Let's build a Finite-State Transducer lexicon for English. Mans Hulden's foma site ("Morphological analysis tutorial" under Documentation) gives everything you need to get started; we will have you follow it along, and then introduce some additional enhancements.
PART 1: The basics [20 points]
As the first step, follow the tutorial on Hulden's page. Complete the first three sections:
That has you stop right before the section called "Grammar Tweaking".
BUG ALERT! In the third section, the "english.foma" file is reading in the lexc file twice, as shown in this screenshot. You can keep either portion, but make sure there is ";" after "Lexicon".
One note about the flookup utility. Windows folks, I've got bad news for you. It won't work within cmd, Window's default console. It will work in its beefed up variant called PowerShell. You can ignore it for now, since flookup is not essential for this homework. (Cmd and PowerShell are both fairly limiting. At some point, you might want to cross over to the wonderful world of bash via Git Bash.)
When you're done, print out your FST through the "print dot" command. Then, in your console, convert the file into an image file called "english-fst-graph-part1.png". Examine the file and the FST network. You will be submitting this file later.

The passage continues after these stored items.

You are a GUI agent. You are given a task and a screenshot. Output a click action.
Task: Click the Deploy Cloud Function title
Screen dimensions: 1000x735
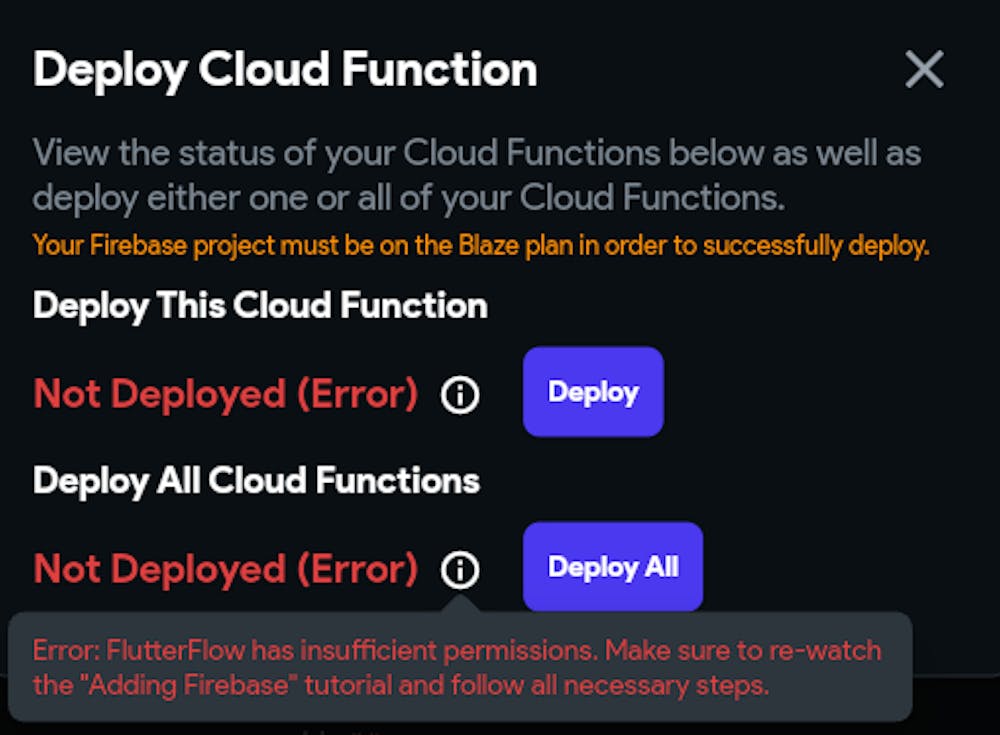285,70
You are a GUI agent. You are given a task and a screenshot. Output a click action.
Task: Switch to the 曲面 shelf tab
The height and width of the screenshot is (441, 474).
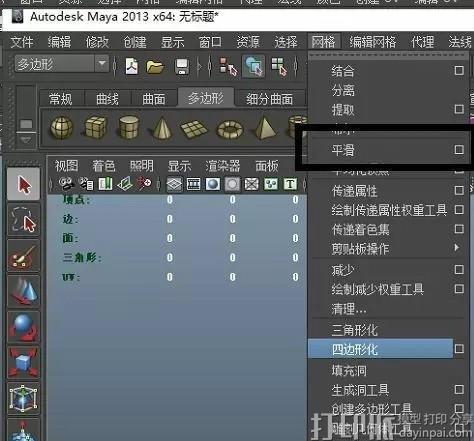tap(154, 99)

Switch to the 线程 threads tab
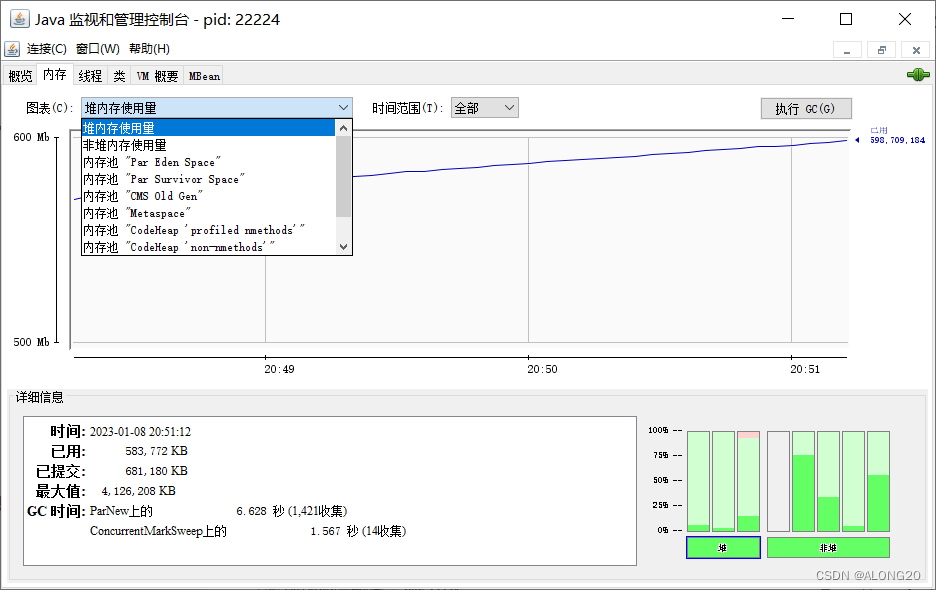[x=90, y=76]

PART 2: Enhancements [30 points]
It's time to expand the grammar and introduce enhancements. By now, you have two script files: "english.lexc" and "english.foma". Continue to modify them.
A. Adding new lexical items
We currently have some nouns and verbs, but we could use a whole lot more. Add the following into your lexicon. At every step of the way, make sure your FST is producing the correct surface forms. Adjust your rules if necessary.

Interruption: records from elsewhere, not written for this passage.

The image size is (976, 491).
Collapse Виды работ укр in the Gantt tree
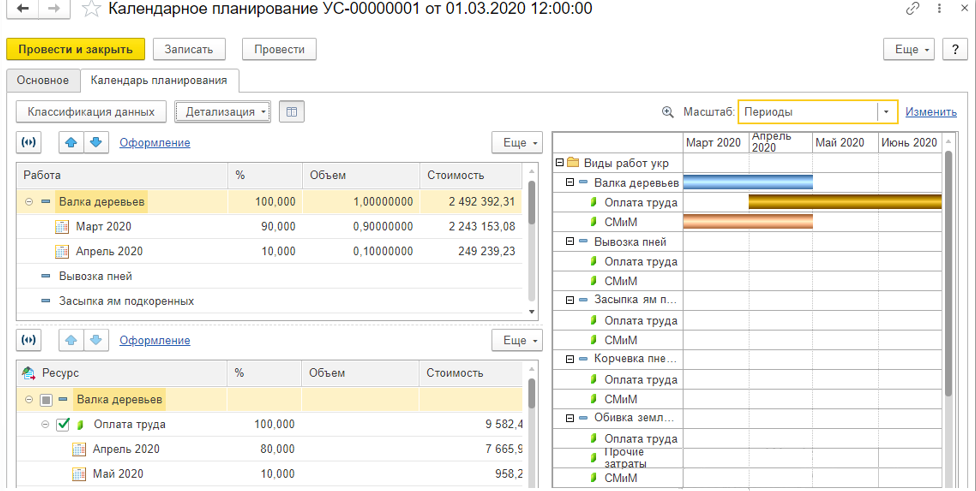tap(559, 163)
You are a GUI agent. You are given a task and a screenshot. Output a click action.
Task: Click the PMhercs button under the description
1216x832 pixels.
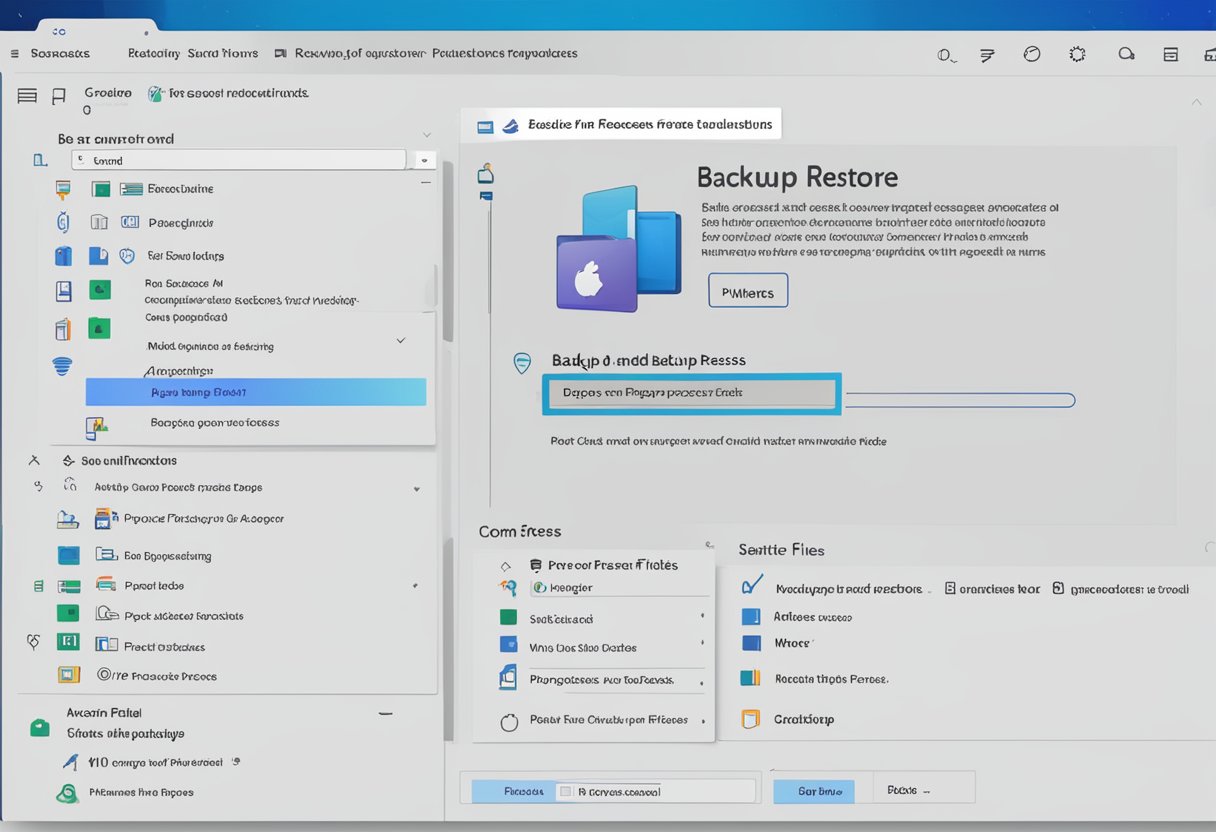pyautogui.click(x=747, y=291)
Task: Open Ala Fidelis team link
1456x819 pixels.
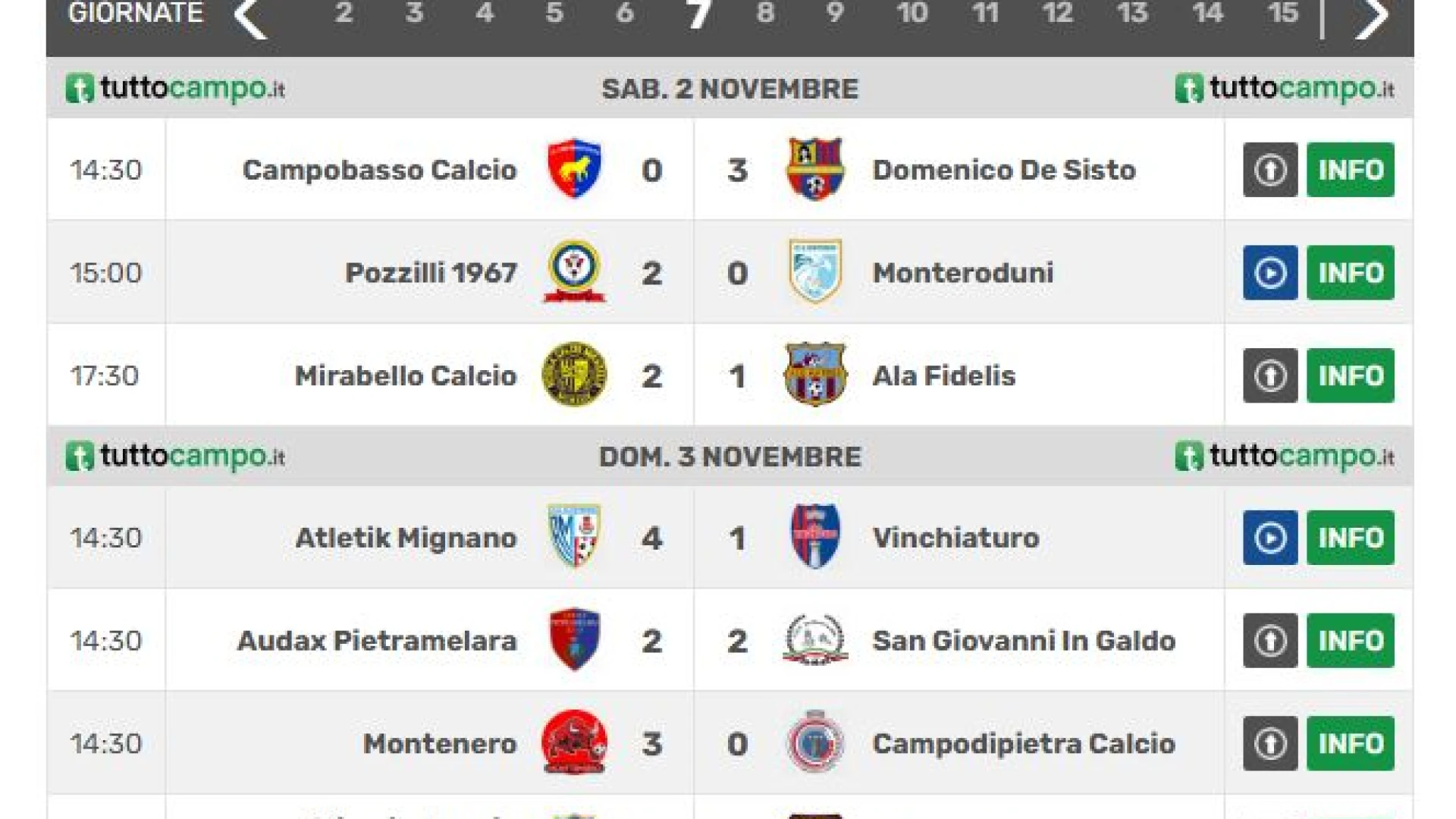Action: pyautogui.click(x=944, y=375)
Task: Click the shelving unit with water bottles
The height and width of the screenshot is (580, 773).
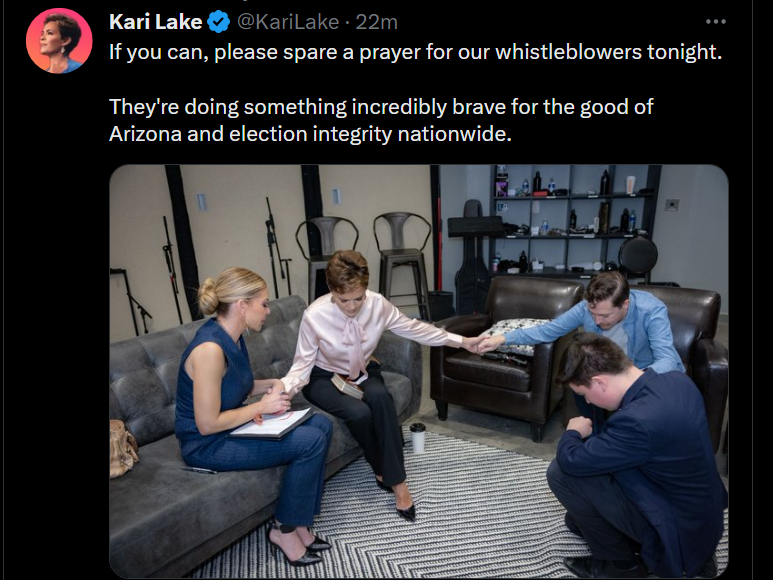Action: tap(574, 220)
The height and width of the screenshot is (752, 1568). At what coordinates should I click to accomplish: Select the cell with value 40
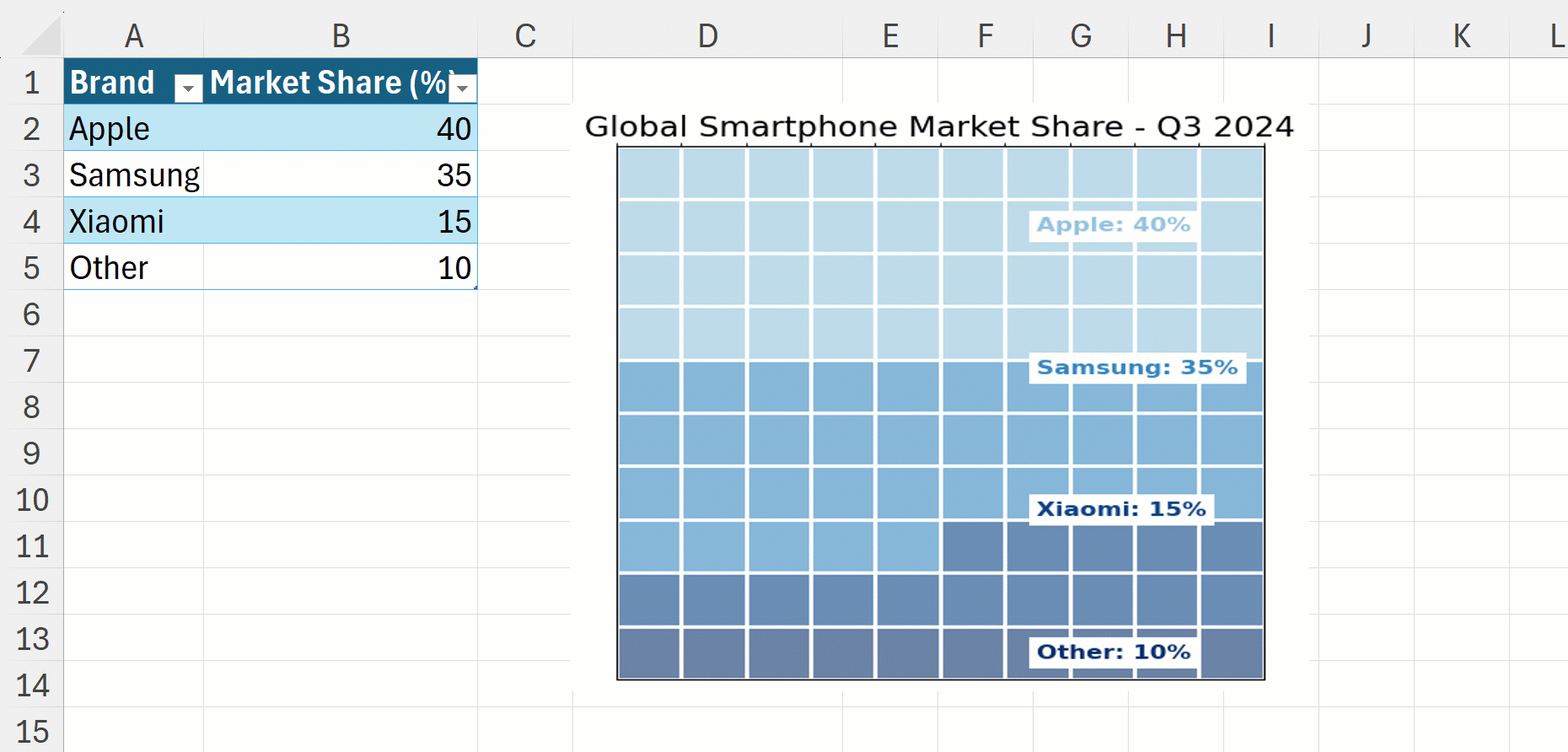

- Add three new nouns into your lexicon: panda, bus, and library.
- Add three new verbs into your lexicon: walk, debate, and study.
- Add this new verb: stop.
- Add these new verbs: nod and fold. Make sure you don't get *noded or *foldded.
One last note. This point should be obvious, but do NOT hard-code 'studied', 'finer', 'drinkable', etc. fully suffixed words into LEXC. They should be starting as 'study', 'fine', 'drink', and then go through a proper affixation process.
B. Exceptions, parallel forms
That make+V+PastPart mapping to *maked has been an absolute bother. Let's take care of irregular forms and exceptions here. We will also introduce some parallel forms.
- Follow the fourth section Grammar tweaking: adding exceptions (irregular forms), the 2nd option with Priority Union.
- You finally have made instead of *maked.
- While at it, add these irregular verbs: write and drink.
- Add these irregular plurals too: mouse/mice, child/children.
- Follow the fifth section Grammar tweaking: adding exceptions (parallel forms).
- You now have both cactuses and cacti as legitimate plural forms.
- While at it, add octopuses/octopi for octopus.
- What's the past/past participle form of sneak? Some say snuck, and others sneaked. Add both.
C. New part-of-speech: adjective
Next, let's branch out -- we will add adjectives as a new part-of-speech. We want the comparative and sueprlative forms too, so we will need three additional multi-character symbols: +ADJ (adjective POS), +Comp (comparative), +Supl (superlative). Under this scheme, the underlying form of slowest will be slow+ADJ+Supl.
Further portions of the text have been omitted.